◆ TEXT EXCERPT ◆
⟨
Star Trek‘s newest TV show has increasingly felt like a homage to Deep Space Nine. Set on Earth at the end of the 32nd century, Starfleet Academy is an unusual story that seems similar to Deep Space Nine on a conceptual level; unlike most Star Trek shows, it’s generally fixed in a single location and focuses on the core cast rather than introducing new alien races every episode. There have already been hints that Benjamin Sisko is personally important to Starfleet Academy, but nobody expected Sisko to come back.
Starfleet Academy episode 5 is the ultimate homage to Sisko. Episode 5 centers on the character of SAM (“Series Acclimation Mil”) as she attempts to understand humanity. Encouraged to focus on an unsolved mystery, she settles on the fate of Benjamin Sisko, who disappeared in the Deep Space Nine finale. Did he die, or did he remain with the Prophets outside of time? Even as she wrestles with this question, SAM stumbles on an answer to another mystery the fandom has eagerly debated for literally decades.
Was Sisko Ever Truly Human in the First Place?

To understand the debate, you first have to be familiar with Sisko’s full backstory – including the tale of his conception. The “wormhole aliens” known as the Prophets exist outside of time, and so they deliberately arranged every event of Sisko’s life to ensure he would arrive on Deep Space Nine to serve as their “Emissary.” Incredibly, they even manipulated the lives of Sisko’s parents to ensure he was born, possessing Sisko’s mother Sarah to ensure she slept with his father and bore a child. The Prophet only left Sarah after Benjamin’s birth, and she left her husband, unable to understand what she had experienced.
Sisko’s ultimate origin story is a riff on the typical Messianic tale, which makes sense for someone who was treated almost as a divine being by the Bajorans. But it has led to intense debate in the fandom over whether Sisko was truly human at all, or whether he was in fact part-Prophet all along. The discussion can be seen on countless Reddit and forum threads, with some suggesting the Prophet merged with Sarah on such a fundamental level that genetic information was passed along.
The debate makes sense given the Messianic imagery caught up in Sisko’s birth. Such imagery spins out of the Bible, where Jesus was conceived of the Holy Spirit but born of a human mother; Christians consider Jesus to be truly human but also truly God as part of a theological mystery referred to as the Incarnation. Sisko is pretty much the closest Star Trek has ever come to retelling this particular narrative, and it would be logical for Sisko to be similarly both truly human and truly Prophet.
⟩
◆ DATA TO EXAMINE ◆
⟨
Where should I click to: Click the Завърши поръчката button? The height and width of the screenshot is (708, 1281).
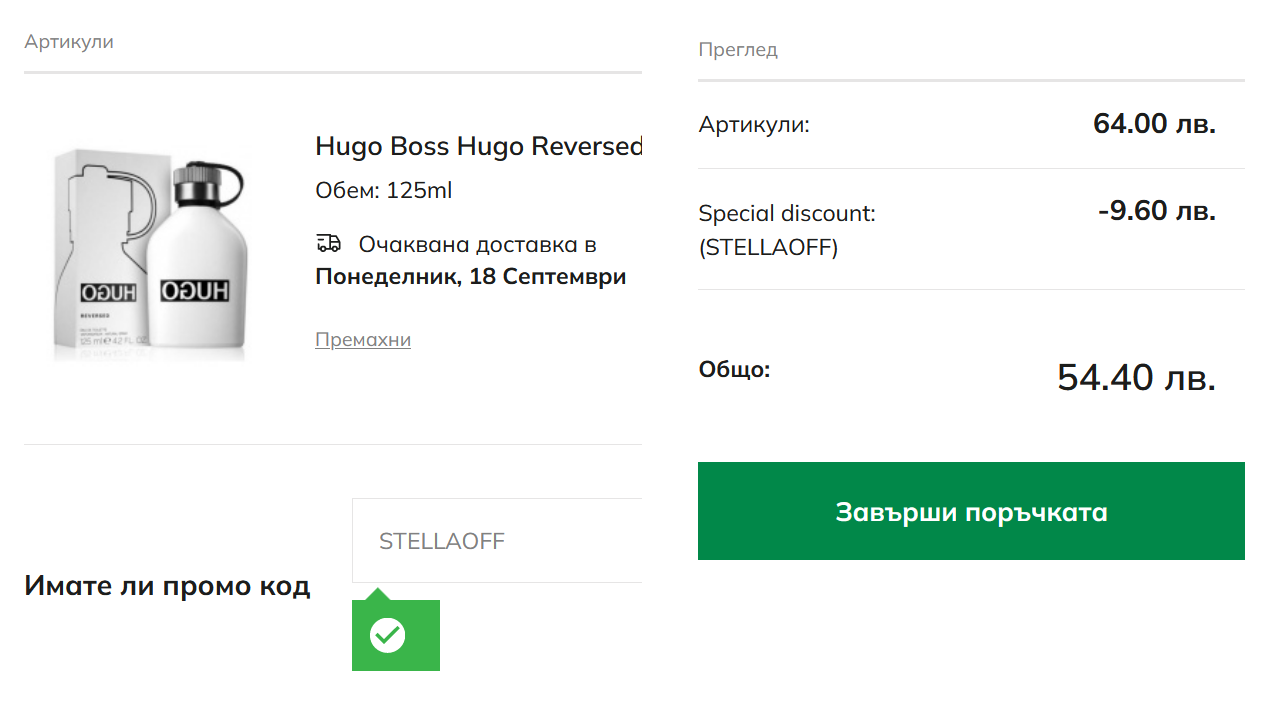click(971, 511)
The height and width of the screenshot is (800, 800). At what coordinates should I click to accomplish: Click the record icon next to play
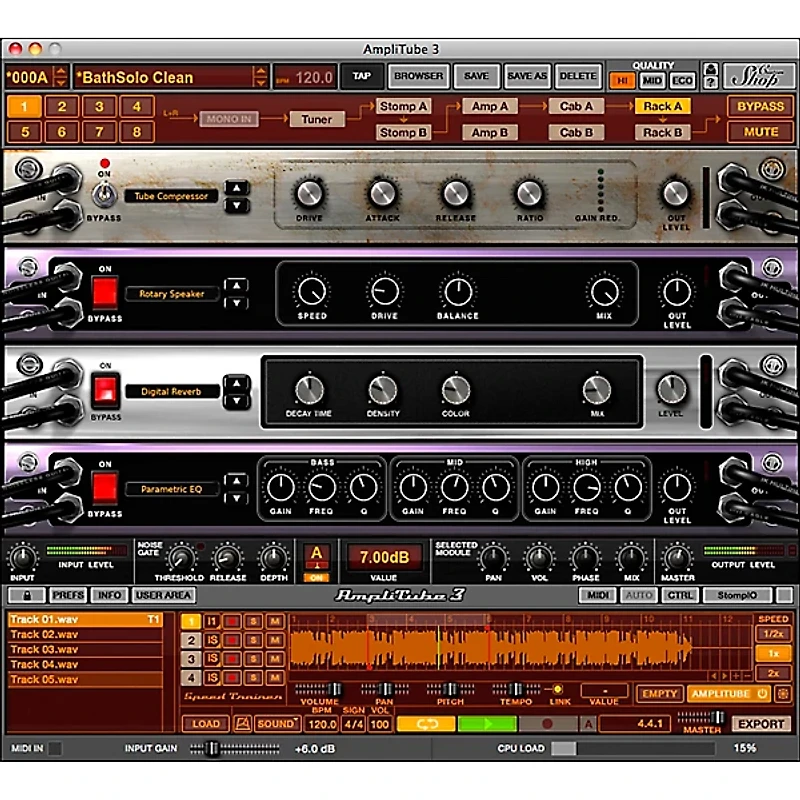click(x=550, y=723)
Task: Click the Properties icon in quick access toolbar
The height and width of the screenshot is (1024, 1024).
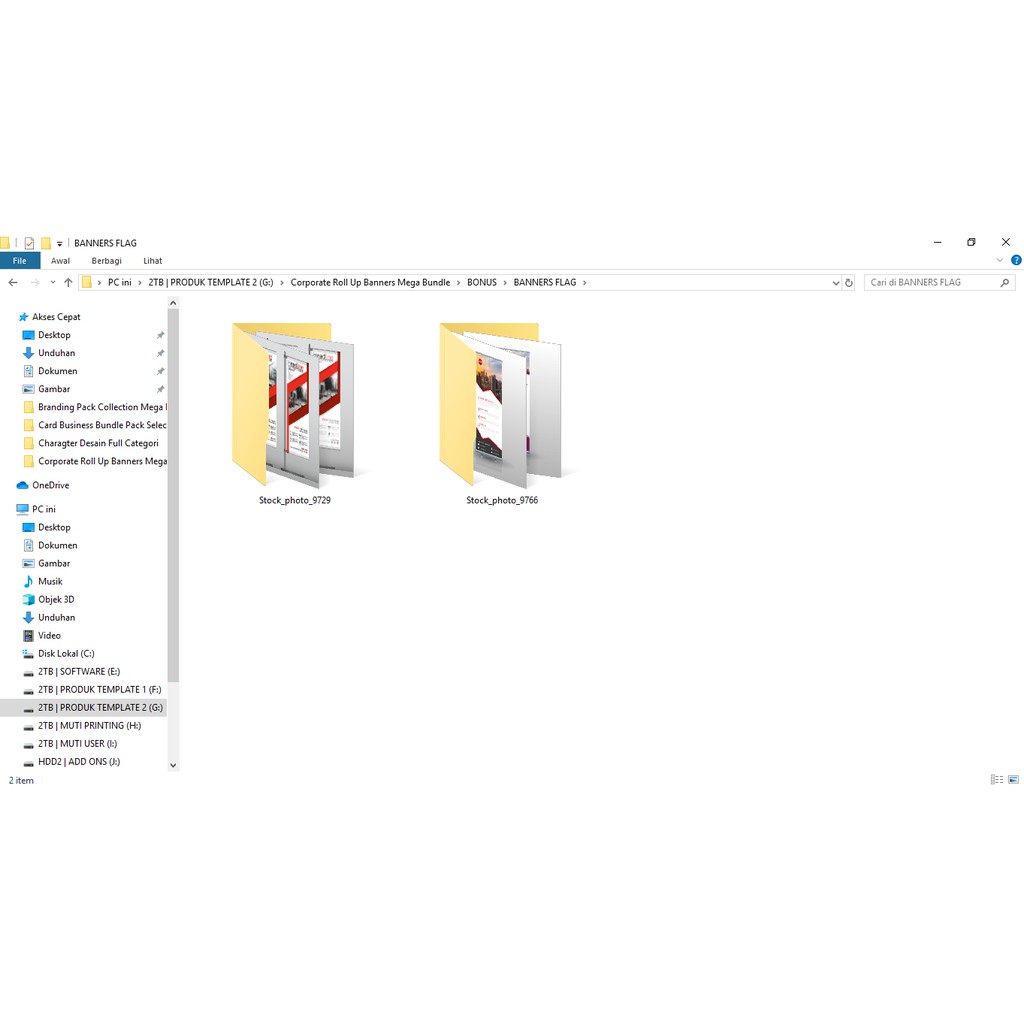Action: [x=29, y=243]
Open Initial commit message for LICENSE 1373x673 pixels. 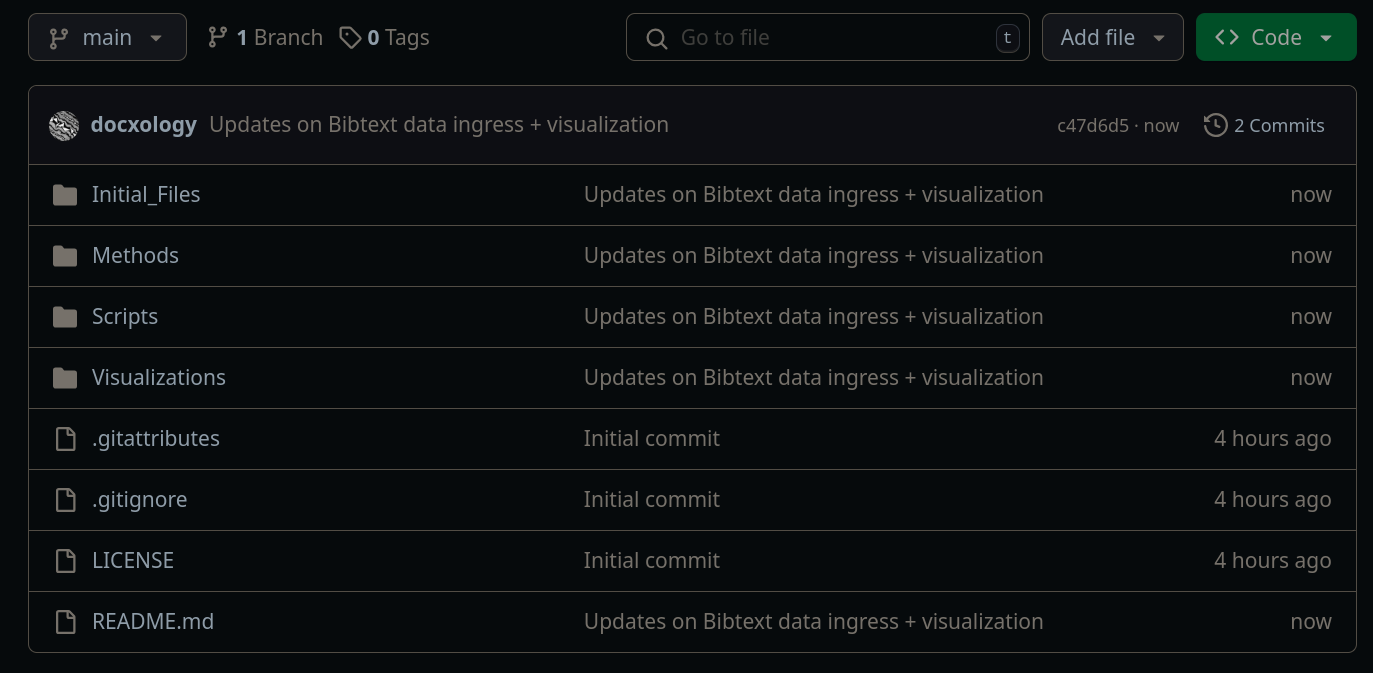(x=651, y=561)
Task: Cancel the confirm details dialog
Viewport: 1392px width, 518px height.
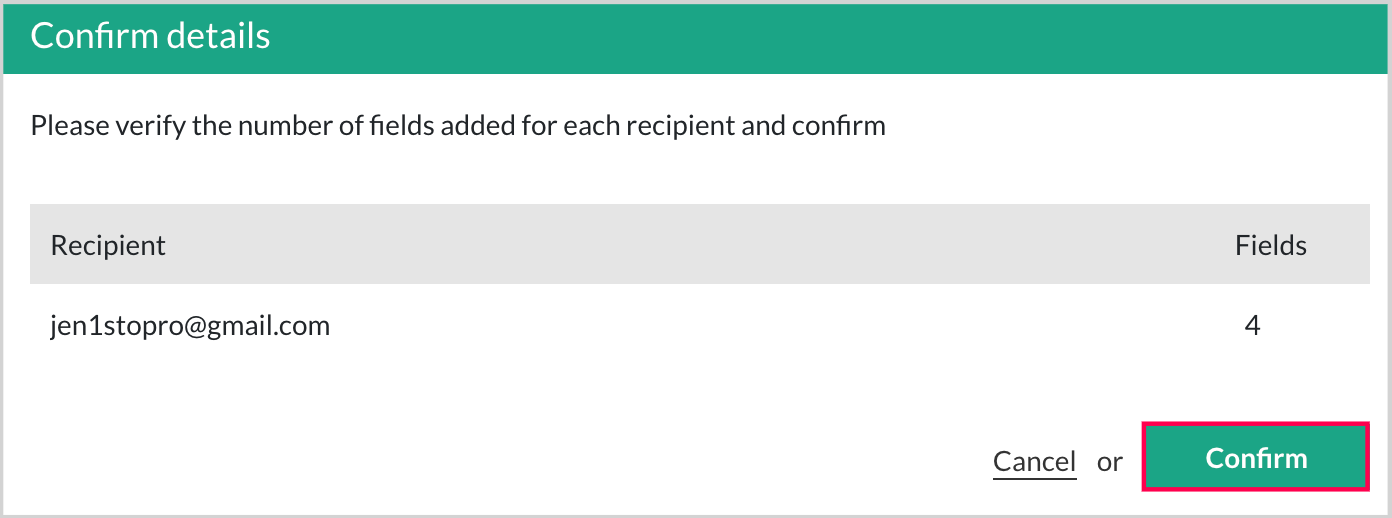Action: tap(1034, 461)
⟩
◆ WORK TASK ◆
Continue the article about Benjamin Sisko and Starfleet Academy, starting right after its last paragraph.

◆ EXERCISE OUTPUT ◆
Star Trek Has Officially Sided With This Major Sisko Theory

Starfleet Academy reveals the Bajorans have been having the same debate for almost a millennium, and that they’ve ultimately concluded Sisko was indeed more than just a human all along. They treat Sisko almost as a god now, to the extent they consider even reproducing his image to be blasphemy. More importantly, though, it seems Starfleet has eventually concluded that elements of this are correct; in fact, the official Starfleet position is now that Sisko was “not entirely human.”
This information disturbs SAM, who sees Sisko’s story as a parallel to her own. SAM is initially shaken by the idea that Sisko never had any free will at all; that everything in his life was orchestrated by other beings, right down to the circumstances that led to his birth. To be fair, Sisko’s story doesn’t quite parallel SAM’s as much as she thinks it does; the Prophets are outside of time, which means they don’t so much preordain something as see events as they happened all along. The Prophets’ very existence raises those difficult questions of free will on a cosmic scale.
In the end, though, SAM realizes these are the wrong questions to ask. There’s a sense in which Sisko’s free will doesn’t matter; what matters is the fact that his choices still flowed out of his own character, and that he still chose sacrifice on the most dramatic scale possible. This Deep Space Nine legend should be considered a hero not because his choices were destined, but because his choices were his own, and they led him to embrace the truth that he was something more than human.